## Aim of the exercise
Word for word, restate all of the records.

## Records
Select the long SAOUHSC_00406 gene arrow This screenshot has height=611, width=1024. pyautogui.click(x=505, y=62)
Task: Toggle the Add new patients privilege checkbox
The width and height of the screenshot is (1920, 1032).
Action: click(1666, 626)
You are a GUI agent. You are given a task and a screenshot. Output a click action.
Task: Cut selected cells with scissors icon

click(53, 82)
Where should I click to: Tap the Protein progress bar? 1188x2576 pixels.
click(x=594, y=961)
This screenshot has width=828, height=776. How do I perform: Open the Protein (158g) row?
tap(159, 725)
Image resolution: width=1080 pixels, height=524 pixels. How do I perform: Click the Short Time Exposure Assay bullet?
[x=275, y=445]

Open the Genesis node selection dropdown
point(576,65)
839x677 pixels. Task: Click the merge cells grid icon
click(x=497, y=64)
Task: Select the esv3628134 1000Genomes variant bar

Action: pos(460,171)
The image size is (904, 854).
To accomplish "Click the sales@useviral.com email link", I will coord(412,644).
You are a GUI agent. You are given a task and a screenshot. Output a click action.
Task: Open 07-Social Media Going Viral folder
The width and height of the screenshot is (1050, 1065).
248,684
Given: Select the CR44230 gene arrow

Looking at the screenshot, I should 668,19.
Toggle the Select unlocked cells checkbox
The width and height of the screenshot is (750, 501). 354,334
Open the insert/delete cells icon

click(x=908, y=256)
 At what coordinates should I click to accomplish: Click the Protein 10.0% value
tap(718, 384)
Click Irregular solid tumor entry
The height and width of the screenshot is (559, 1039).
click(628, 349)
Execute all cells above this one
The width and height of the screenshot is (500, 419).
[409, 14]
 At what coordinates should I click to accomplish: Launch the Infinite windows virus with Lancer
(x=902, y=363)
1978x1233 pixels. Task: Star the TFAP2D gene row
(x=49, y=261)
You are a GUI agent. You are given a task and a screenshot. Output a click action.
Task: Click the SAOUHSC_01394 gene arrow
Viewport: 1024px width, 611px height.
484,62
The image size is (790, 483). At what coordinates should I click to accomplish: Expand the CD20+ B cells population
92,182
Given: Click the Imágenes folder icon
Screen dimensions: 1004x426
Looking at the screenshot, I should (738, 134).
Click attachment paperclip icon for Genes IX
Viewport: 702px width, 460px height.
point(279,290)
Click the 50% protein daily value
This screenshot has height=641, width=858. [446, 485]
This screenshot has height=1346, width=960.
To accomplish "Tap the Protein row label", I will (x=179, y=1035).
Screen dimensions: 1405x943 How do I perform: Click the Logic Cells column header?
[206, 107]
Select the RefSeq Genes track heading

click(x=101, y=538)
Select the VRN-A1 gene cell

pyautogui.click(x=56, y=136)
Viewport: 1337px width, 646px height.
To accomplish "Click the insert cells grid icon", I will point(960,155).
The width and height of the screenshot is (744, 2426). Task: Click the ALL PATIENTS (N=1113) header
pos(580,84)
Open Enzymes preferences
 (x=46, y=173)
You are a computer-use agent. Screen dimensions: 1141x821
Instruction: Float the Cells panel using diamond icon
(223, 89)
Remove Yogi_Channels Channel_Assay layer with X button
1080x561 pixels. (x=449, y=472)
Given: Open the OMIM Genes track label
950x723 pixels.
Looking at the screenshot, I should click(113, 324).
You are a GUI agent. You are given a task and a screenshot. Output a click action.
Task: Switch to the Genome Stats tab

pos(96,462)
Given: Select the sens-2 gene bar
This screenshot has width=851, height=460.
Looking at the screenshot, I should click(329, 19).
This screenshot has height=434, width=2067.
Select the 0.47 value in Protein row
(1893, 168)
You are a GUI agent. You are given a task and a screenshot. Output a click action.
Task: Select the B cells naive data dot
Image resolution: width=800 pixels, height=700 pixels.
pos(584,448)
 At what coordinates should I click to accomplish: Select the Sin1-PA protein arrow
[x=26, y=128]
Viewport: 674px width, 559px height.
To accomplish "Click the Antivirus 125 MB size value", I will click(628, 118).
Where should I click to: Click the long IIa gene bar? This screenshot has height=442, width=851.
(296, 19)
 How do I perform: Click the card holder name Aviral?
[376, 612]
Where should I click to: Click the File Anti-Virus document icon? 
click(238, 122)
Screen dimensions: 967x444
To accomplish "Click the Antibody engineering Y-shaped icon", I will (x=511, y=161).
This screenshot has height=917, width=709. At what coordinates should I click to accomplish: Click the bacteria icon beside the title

## Finished exercise
Select the long SAOUHSC_00406 gene arrow This screenshot has height=611, width=1024. pyautogui.click(x=505, y=62)
Task: Toggle the Add new patients privilege checkbox
The width and height of the screenshot is (1920, 1032).
Action: click(1666, 626)
You are a GUI agent. You are given a task and a screenshot. Output a click action.
Task: Cut selected cells with scissors icon

click(53, 82)
Where should I click to: Tap the Protein progress bar? 1188x2576 pixels.
click(x=594, y=961)
This screenshot has width=828, height=776. How do I perform: Open the Protein (158g) row?
tap(159, 725)
Image resolution: width=1080 pixels, height=524 pixels. How do I perform: Click the Short Time Exposure Assay bullet?
[x=275, y=445]

Open the Genesis node selection dropdown
point(576,65)
839x677 pixels. Task: Click the merge cells grid icon
click(x=497, y=64)
Task: Select the esv3628134 1000Genomes variant bar

Action: pos(460,171)
The image size is (904, 854).
To accomplish "Click the sales@useviral.com email link", I will coord(412,644).
You are a GUI agent. You are given a task and a screenshot. Output a click action.
Task: Open 07-Social Media Going Viral folder
The width and height of the screenshot is (1050, 1065).
248,684
Given: Select the CR44230 gene arrow

Looking at the screenshot, I should 668,19.
Toggle the Select unlocked cells checkbox
The width and height of the screenshot is (750, 501). 354,334
Open the insert/delete cells icon

click(x=908, y=256)
 At what coordinates should I click to accomplish: Click the Protein 10.0% value
tap(718, 384)
Click Irregular solid tumor entry
The height and width of the screenshot is (559, 1039).
click(628, 349)
Execute all cells above this one
The width and height of the screenshot is (500, 419).
[409, 14]
 At what coordinates should I click to accomplish: Launch the Infinite windows virus with Lancer
(x=902, y=363)
1978x1233 pixels. Task: Star the TFAP2D gene row
(x=49, y=261)
You are a GUI agent. You are given a task and a screenshot. Output a click action.
Task: Click the SAOUHSC_01394 gene arrow
Viewport: 1024px width, 611px height.
484,62
The image size is (790, 483). At what coordinates should I click to accomplish: Expand the CD20+ B cells population
92,182
Given: Click the Imágenes folder icon
Screen dimensions: 1004x426
Looking at the screenshot, I should (738, 134).
Click attachment paperclip icon for Genes IX
Viewport: 702px width, 460px height.
point(279,290)
Click the 50% protein daily value
This screenshot has height=641, width=858. [446, 485]
This screenshot has height=1346, width=960.
To accomplish "Tap the Protein row label", I will (x=179, y=1035).
Screen dimensions: 1405x943 How do I perform: Click the Logic Cells column header?
[206, 107]
Select the RefSeq Genes track heading

click(x=101, y=538)
Select the VRN-A1 gene cell

pyautogui.click(x=56, y=136)
Viewport: 1337px width, 646px height.
To accomplish "Click the insert cells grid icon", I will point(960,155).
The width and height of the screenshot is (744, 2426). Task: Click the ALL PATIENTS (N=1113) header
pos(580,84)
Open Enzymes preferences
 (x=46, y=173)
You are a computer-use agent. Screen dimensions: 1141x821
Instruction: Float the Cells panel using diamond icon
(223, 89)
Remove Yogi_Channels Channel_Assay layer with X button
1080x561 pixels. (x=449, y=472)
Given: Open the OMIM Genes track label
950x723 pixels.
Looking at the screenshot, I should click(113, 324).
You are a GUI agent. You are given a task and a screenshot. Output a click action.
Task: Switch to the Genome Stats tab

pos(96,462)
Given: Select the sens-2 gene bar
This screenshot has width=851, height=460.
Looking at the screenshot, I should click(329, 19).
This screenshot has height=434, width=2067.
Select the 0.47 value in Protein row
(1893, 168)
You are a GUI agent. You are given a task and a screenshot. Output a click action.
Task: Select the B cells naive data dot
Image resolution: width=800 pixels, height=700 pixels.
pos(584,448)
 At what coordinates should I click to accomplish: Select the Sin1-PA protein arrow
[x=26, y=128]
Viewport: 674px width, 559px height.
To accomplish "Click the Antivirus 125 MB size value", I will click(628, 118).
Where should I click to: Click the long IIa gene bar? This screenshot has height=442, width=851.
(296, 19)
 How do I perform: Click the card holder name Aviral?
[376, 612]
Where should I click to: Click the File Anti-Virus document icon? 
click(238, 122)
Screen dimensions: 967x444
To accomplish "Click the Antibody engineering Y-shaped icon", I will (x=511, y=161).
This screenshot has height=917, width=709. At what coordinates should I click to accomplish: Click the bacteria icon beside the title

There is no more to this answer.